## [Requirement]
Give back only the lines in the records below from the one with "Cours de yoga sur Agen (147, 2510)" to the one with "Anahata, où l’art", both inclusive, word for word.

▶

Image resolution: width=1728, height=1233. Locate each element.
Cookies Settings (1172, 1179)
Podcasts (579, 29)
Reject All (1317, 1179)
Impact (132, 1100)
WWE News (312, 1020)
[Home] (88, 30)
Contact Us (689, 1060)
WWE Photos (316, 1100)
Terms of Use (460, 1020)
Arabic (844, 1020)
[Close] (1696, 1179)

◀
▶

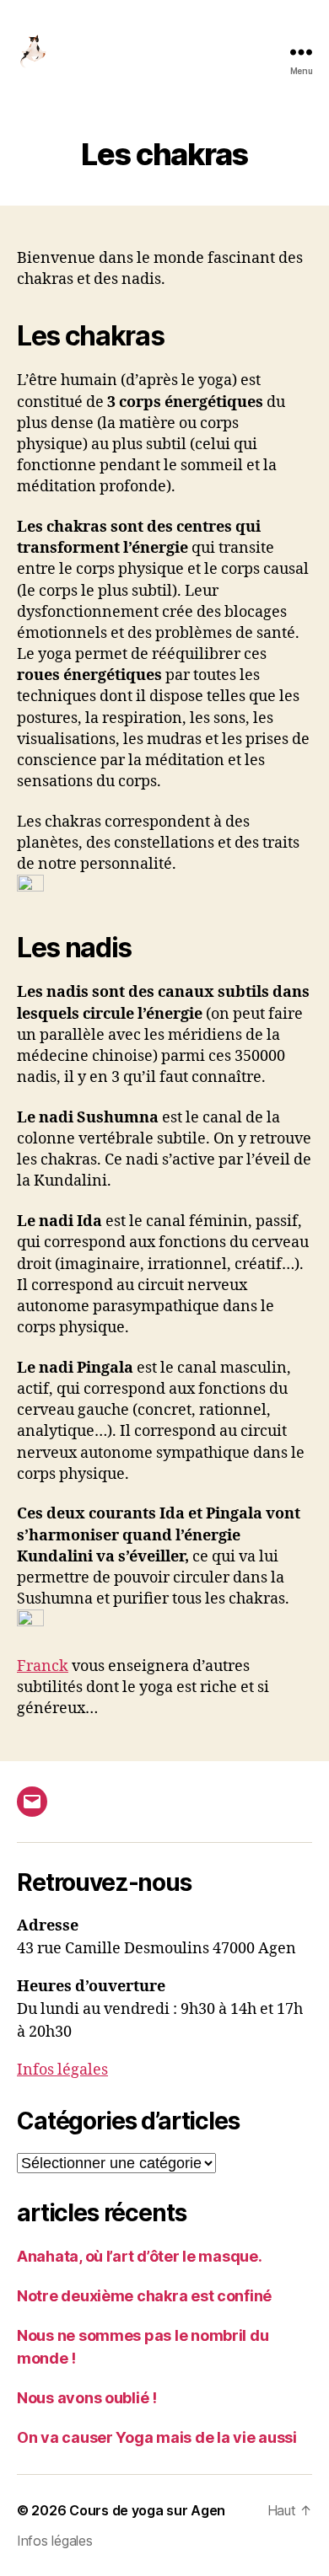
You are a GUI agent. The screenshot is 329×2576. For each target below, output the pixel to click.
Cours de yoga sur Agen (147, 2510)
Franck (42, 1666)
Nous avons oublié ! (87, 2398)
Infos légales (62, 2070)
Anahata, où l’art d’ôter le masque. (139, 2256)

◀

## [Answer]
Cours de yoga sur Agen (147, 2510)
Franck (42, 1666)
Nous avons oublié ! (87, 2398)
Infos légales (62, 2070)
Anahata, où l’art d’ôter le masque. (139, 2256)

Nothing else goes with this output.